— Begin DATA TO USE —

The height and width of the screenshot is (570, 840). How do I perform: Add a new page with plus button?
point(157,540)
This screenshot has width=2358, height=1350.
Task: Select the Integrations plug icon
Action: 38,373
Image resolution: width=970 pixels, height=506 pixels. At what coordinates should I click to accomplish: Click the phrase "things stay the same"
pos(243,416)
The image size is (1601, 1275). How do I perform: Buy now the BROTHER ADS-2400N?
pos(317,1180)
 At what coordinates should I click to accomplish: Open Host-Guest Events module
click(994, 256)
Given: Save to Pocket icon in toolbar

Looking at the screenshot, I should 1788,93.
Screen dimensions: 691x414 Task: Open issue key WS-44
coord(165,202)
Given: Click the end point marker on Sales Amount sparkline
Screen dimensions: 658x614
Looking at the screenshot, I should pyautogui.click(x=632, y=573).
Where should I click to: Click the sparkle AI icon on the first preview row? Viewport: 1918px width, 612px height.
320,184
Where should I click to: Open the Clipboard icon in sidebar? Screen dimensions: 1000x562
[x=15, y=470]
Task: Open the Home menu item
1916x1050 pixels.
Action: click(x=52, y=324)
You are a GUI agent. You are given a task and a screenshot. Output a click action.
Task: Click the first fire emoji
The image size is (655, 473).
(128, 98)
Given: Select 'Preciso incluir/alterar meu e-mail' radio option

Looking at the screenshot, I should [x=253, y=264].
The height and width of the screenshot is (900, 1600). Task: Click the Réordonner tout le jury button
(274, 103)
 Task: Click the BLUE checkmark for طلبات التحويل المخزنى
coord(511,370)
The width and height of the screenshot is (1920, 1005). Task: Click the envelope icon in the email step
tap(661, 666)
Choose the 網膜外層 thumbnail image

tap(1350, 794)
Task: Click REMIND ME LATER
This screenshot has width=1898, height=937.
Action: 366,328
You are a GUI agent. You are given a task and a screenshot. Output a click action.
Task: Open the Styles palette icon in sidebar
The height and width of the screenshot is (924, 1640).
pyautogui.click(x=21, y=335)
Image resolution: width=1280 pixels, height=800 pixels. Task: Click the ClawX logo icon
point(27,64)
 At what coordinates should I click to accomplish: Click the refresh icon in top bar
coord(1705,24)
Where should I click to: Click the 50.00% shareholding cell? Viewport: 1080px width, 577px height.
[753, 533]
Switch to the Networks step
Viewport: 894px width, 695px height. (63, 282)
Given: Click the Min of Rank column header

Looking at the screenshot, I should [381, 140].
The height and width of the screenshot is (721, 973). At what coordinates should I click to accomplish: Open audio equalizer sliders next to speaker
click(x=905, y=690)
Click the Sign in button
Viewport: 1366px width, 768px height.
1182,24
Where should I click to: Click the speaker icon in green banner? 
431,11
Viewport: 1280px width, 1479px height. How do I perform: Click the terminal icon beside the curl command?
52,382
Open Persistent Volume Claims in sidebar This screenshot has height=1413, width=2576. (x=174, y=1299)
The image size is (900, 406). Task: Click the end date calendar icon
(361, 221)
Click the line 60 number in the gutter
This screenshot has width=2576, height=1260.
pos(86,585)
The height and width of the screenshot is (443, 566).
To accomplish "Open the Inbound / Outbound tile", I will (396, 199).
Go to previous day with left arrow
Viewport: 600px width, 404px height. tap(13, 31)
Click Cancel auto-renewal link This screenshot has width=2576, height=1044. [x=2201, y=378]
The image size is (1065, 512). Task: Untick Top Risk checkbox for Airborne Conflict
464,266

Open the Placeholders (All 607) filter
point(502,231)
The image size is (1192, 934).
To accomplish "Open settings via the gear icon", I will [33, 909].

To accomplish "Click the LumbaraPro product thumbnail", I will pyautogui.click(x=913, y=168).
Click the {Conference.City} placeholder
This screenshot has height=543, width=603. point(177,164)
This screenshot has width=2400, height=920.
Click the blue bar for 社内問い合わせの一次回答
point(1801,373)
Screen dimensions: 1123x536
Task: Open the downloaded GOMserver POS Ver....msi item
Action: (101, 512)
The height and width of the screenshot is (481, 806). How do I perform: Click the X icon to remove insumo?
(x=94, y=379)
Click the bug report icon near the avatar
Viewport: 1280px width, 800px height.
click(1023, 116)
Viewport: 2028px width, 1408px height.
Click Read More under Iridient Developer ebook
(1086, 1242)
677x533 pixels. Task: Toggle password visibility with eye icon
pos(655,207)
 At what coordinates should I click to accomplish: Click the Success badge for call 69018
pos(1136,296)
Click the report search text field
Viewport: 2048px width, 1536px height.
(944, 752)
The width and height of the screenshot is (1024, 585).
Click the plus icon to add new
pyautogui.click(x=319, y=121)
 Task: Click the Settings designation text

— End DATA TO USE —

### WHAT YOU SHOULD DO
Reproduce verbatim the stretch of lines from the first line through the line containing "coord(165,202)".

### COMPLETE RESPONSE
The height and width of the screenshot is (570, 840). How do I perform: Add a new page with plus button?
point(157,540)
This screenshot has width=2358, height=1350.
Task: Select the Integrations plug icon
Action: 38,373
Image resolution: width=970 pixels, height=506 pixels. At what coordinates should I click to accomplish: Click the phrase "things stay the same"
pos(243,416)
The image size is (1601, 1275). How do I perform: Buy now the BROTHER ADS-2400N?
pos(317,1180)
 At what coordinates should I click to accomplish: Open Host-Guest Events module
click(994, 256)
Given: Save to Pocket icon in toolbar

Looking at the screenshot, I should 1788,93.
Screen dimensions: 691x414 Task: Open issue key WS-44
coord(165,202)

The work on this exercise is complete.